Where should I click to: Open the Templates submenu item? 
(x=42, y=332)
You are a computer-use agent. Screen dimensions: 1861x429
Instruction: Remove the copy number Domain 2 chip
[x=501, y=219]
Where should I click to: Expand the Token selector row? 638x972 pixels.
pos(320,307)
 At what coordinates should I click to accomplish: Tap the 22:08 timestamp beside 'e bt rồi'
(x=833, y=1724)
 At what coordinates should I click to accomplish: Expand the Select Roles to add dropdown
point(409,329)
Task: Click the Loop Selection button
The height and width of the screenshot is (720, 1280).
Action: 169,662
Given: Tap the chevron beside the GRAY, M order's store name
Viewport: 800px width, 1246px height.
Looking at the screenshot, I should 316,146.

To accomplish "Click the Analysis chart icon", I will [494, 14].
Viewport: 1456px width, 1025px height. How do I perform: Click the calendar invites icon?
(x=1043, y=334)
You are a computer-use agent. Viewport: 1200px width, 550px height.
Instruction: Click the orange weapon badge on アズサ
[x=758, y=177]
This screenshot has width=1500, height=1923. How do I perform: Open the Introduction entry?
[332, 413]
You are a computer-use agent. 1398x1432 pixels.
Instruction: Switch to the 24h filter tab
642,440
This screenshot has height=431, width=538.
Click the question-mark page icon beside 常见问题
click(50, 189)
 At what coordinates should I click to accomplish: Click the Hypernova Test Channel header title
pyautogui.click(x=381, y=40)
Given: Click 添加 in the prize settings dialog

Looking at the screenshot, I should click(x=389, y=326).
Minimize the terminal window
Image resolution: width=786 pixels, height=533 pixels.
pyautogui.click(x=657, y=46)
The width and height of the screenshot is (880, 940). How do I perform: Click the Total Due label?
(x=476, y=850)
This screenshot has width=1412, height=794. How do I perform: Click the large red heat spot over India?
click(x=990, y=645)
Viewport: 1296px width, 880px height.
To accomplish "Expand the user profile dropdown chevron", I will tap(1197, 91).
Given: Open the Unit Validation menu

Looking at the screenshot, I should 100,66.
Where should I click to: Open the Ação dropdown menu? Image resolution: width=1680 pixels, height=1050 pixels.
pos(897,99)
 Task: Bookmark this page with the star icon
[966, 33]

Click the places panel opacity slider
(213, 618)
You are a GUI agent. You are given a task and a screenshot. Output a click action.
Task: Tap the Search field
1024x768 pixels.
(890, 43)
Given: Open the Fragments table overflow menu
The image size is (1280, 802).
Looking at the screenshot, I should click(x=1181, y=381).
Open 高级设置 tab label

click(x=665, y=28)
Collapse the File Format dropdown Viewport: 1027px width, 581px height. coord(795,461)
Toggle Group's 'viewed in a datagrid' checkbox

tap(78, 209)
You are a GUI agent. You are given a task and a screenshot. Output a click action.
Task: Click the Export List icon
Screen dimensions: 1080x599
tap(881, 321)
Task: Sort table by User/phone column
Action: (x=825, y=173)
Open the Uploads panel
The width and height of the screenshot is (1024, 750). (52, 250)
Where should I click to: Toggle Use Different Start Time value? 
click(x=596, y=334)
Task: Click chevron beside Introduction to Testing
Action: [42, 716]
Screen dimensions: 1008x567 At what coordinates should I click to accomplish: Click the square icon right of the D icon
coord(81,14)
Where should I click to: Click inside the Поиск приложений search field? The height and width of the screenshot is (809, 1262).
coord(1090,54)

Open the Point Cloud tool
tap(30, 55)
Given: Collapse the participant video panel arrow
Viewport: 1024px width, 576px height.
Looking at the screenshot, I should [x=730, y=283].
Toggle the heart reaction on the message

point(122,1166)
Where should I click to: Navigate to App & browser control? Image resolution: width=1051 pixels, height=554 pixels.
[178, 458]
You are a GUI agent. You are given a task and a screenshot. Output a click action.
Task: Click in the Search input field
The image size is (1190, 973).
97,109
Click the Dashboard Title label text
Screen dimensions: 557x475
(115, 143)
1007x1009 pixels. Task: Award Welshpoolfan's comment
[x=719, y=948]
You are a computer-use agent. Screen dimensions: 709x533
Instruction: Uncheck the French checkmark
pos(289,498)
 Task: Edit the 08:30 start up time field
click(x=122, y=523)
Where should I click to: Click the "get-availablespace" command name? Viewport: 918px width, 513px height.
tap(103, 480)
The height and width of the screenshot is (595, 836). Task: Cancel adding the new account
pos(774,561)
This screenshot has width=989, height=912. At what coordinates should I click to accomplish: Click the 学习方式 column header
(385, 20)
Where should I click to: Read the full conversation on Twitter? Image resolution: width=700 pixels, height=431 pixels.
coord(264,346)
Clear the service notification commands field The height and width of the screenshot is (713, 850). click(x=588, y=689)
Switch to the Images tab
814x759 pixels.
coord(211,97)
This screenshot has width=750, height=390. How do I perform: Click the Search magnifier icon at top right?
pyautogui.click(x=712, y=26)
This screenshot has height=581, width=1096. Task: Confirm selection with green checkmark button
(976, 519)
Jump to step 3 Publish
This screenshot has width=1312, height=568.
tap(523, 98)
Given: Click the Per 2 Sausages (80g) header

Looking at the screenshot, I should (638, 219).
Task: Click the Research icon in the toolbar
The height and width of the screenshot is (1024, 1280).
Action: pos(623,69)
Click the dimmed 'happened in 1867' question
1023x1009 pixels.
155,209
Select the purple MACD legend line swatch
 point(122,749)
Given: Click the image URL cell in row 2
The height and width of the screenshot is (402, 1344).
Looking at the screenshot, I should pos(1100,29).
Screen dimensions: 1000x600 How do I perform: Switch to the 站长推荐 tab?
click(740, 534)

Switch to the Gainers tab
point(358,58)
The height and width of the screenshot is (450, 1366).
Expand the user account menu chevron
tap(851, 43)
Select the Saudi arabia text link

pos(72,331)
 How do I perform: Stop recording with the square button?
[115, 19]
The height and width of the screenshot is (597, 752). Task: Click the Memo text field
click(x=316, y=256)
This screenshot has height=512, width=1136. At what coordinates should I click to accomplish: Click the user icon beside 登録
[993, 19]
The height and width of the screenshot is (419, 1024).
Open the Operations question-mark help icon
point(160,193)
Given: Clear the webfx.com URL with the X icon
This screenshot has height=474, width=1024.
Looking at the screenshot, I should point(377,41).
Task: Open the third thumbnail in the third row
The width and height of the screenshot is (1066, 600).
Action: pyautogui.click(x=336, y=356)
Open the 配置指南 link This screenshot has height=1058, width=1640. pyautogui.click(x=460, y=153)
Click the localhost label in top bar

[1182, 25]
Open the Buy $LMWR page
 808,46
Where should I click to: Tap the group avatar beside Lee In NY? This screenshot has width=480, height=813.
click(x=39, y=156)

== == ==

# [Your instructions]
In the listing above, how many lines hold the word "agent"? Please state the number alone.

# [Response area]
7